• [WHAT THE TASK REQUIRES] Reproduce the data shown below exactly.

• [ENTRIES PROVIDED]
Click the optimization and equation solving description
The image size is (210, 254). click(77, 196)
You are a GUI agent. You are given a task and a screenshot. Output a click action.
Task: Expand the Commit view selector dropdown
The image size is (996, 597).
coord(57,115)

• [RESPONSE]
Click the optimization and equation solving description
The image size is (210, 254). click(77, 196)
You are a GUI agent. You are given a task and a screenshot. Output a click action.
Task: Expand the Commit view selector dropdown
The image size is (996, 597).
coord(57,115)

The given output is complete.